*Your objective:*
Write out again each line of the material below, unchanged, from the first one to the line that holds "Task: Click the TradingView logo icon".

__________________________________________________

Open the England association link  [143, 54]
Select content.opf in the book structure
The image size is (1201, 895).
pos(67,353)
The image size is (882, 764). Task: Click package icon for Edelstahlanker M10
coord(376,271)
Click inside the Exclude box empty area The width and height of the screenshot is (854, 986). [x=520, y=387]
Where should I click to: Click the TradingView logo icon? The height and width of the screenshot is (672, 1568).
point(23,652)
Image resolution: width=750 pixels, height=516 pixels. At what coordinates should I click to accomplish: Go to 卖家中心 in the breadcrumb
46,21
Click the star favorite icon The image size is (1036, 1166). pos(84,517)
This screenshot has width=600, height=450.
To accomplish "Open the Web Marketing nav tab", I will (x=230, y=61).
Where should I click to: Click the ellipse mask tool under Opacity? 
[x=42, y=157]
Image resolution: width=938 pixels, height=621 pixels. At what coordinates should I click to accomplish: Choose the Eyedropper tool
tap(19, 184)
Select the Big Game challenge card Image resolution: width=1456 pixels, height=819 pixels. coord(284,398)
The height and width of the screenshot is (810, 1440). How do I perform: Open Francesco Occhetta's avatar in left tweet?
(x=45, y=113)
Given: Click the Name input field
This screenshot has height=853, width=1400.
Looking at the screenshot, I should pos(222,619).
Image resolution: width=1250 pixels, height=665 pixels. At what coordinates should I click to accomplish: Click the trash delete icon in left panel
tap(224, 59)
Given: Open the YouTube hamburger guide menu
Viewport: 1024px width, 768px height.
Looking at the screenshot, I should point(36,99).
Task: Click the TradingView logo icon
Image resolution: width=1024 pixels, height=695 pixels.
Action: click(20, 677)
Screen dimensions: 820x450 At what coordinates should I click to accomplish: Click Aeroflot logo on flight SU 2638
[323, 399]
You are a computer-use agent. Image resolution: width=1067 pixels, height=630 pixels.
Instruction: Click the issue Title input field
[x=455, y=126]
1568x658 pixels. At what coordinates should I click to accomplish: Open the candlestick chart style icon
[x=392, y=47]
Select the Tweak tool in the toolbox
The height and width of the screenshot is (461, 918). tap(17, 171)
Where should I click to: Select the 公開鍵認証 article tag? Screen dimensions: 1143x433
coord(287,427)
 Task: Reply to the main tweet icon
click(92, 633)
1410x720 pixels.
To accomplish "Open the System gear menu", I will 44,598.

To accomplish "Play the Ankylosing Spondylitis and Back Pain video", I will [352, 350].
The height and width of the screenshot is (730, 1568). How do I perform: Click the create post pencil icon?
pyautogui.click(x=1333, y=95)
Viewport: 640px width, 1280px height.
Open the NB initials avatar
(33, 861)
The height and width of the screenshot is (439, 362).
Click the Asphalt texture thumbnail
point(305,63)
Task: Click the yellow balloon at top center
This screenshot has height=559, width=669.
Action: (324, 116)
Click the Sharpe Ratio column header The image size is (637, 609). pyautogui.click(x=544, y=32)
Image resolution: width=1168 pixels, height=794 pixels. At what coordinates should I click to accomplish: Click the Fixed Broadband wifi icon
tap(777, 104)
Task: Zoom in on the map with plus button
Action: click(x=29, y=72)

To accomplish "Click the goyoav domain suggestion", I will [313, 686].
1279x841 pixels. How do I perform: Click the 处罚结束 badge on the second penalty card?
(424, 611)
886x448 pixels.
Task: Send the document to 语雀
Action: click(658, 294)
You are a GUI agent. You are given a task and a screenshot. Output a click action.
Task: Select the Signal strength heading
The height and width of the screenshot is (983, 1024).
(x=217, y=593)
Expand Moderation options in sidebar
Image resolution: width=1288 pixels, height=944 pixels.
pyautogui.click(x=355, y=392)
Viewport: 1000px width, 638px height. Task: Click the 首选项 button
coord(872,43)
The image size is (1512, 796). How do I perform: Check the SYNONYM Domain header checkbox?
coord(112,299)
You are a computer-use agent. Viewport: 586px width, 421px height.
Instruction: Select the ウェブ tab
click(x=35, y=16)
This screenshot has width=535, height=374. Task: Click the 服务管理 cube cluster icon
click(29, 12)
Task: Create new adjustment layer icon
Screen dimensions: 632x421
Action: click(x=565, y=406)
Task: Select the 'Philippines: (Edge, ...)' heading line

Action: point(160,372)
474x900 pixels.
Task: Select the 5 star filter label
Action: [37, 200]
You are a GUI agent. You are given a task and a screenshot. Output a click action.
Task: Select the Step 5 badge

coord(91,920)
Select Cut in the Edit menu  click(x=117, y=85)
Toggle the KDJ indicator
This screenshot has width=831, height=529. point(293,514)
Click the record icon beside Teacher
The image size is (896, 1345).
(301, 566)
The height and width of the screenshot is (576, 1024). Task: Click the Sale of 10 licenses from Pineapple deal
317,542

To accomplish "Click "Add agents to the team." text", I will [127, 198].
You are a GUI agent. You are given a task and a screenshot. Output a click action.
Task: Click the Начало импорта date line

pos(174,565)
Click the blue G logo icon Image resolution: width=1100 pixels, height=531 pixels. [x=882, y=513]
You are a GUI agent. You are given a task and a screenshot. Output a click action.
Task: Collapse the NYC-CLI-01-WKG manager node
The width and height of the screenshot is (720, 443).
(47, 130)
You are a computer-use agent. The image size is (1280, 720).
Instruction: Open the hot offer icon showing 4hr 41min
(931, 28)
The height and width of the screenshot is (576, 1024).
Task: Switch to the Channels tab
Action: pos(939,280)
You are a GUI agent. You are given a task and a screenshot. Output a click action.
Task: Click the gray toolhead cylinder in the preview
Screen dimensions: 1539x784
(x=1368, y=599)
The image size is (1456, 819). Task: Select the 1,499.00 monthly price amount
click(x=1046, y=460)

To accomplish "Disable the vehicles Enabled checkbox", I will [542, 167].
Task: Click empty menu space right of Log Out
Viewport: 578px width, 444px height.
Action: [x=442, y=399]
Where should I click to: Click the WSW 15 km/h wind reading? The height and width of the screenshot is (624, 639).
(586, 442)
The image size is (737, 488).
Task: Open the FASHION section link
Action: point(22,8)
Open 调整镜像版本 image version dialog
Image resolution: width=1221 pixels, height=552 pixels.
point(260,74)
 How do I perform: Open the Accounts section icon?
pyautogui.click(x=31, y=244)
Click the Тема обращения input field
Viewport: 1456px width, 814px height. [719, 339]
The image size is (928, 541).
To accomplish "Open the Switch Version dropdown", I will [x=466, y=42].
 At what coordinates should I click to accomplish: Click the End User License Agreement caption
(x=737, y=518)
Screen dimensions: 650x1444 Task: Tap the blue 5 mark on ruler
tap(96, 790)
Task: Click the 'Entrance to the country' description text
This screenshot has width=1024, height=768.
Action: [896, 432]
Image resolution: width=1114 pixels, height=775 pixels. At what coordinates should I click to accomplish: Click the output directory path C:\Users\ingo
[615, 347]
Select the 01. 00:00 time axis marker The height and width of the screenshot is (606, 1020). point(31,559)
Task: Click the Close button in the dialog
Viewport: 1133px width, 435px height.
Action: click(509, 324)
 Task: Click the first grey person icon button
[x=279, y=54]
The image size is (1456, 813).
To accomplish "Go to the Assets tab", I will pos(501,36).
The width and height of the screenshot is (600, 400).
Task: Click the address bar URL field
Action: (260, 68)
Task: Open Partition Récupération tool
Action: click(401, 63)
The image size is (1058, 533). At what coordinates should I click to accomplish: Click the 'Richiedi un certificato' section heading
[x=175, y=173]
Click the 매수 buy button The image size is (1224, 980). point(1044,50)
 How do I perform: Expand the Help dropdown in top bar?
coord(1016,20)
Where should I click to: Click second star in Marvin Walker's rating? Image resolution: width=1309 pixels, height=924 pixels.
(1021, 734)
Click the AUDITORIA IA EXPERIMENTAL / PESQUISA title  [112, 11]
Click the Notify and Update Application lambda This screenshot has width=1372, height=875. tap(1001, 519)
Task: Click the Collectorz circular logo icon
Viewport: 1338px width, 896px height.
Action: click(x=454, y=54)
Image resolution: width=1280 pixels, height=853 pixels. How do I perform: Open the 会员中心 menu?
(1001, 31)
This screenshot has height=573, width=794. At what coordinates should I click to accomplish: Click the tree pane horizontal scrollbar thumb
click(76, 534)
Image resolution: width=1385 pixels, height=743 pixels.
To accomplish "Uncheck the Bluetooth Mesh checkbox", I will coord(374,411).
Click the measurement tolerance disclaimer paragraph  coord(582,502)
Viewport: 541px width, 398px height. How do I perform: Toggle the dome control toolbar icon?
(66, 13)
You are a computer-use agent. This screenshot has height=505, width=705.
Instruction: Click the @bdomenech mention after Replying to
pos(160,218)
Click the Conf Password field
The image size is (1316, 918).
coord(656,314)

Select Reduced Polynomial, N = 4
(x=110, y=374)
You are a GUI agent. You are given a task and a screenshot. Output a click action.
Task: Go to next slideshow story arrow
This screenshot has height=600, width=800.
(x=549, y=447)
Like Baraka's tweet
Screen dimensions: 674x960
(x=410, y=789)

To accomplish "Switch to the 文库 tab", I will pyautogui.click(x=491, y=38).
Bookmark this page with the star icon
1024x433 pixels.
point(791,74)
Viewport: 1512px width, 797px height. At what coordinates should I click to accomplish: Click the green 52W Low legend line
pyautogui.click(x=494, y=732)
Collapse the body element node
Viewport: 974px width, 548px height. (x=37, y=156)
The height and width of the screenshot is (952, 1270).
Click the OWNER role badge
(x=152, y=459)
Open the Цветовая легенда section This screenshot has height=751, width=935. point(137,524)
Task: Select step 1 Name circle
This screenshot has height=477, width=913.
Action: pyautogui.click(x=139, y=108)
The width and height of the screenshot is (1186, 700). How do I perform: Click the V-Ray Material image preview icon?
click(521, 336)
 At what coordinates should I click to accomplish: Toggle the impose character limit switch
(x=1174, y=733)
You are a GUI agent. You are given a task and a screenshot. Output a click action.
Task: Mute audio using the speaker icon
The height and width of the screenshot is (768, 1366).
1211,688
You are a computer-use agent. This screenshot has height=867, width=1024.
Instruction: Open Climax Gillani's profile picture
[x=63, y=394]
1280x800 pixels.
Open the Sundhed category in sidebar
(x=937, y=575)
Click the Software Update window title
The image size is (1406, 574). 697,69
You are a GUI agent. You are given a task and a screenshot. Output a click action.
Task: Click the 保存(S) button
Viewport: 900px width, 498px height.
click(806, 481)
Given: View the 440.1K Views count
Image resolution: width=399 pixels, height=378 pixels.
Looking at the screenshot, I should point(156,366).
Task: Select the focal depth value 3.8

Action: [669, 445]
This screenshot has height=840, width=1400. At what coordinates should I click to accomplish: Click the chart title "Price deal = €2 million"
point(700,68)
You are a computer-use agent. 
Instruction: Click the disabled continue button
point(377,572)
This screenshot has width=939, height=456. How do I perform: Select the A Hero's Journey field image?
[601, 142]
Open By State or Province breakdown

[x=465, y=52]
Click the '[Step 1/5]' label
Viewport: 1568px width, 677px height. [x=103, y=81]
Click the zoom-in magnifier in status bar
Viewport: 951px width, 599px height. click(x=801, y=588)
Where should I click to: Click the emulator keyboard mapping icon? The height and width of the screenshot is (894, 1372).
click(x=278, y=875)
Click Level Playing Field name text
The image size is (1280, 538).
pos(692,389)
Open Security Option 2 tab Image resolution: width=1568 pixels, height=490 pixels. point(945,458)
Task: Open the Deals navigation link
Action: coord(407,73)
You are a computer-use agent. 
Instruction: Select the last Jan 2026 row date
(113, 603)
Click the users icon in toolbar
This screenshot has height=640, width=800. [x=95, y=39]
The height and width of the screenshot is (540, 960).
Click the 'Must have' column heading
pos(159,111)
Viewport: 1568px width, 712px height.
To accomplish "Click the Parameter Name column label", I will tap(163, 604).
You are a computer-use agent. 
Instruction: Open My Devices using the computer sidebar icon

__________________________________________________

*Your response:*
Open the England association link  [143, 54]
Select content.opf in the book structure
The image size is (1201, 895).
pos(67,353)
The image size is (882, 764). Task: Click package icon for Edelstahlanker M10
coord(376,271)
Click inside the Exclude box empty area The width and height of the screenshot is (854, 986). [x=520, y=387]
Where should I click to: Click the TradingView logo icon? The height and width of the screenshot is (672, 1568).
point(23,652)
Image resolution: width=750 pixels, height=516 pixels. At what coordinates should I click to accomplish: Go to 卖家中心 in the breadcrumb
46,21
Click the star favorite icon The image size is (1036, 1166). pos(84,517)
This screenshot has width=600, height=450.
To accomplish "Open the Web Marketing nav tab", I will (x=230, y=61).
Where should I click to: Click the ellipse mask tool under Opacity? 
[x=42, y=157]
Image resolution: width=938 pixels, height=621 pixels. At what coordinates should I click to accomplish: Choose the Eyedropper tool
tap(19, 184)
Select the Big Game challenge card Image resolution: width=1456 pixels, height=819 pixels. coord(284,398)
The height and width of the screenshot is (810, 1440). How do I perform: Open Francesco Occhetta's avatar in left tweet?
(x=45, y=113)
Given: Click the Name input field
This screenshot has height=853, width=1400.
Looking at the screenshot, I should pos(222,619).
Image resolution: width=1250 pixels, height=665 pixels. At what coordinates should I click to accomplish: Click the trash delete icon in left panel
tap(224, 59)
Given: Open the YouTube hamburger guide menu
Viewport: 1024px width, 768px height.
Looking at the screenshot, I should point(36,99).
Task: Click the TradingView logo icon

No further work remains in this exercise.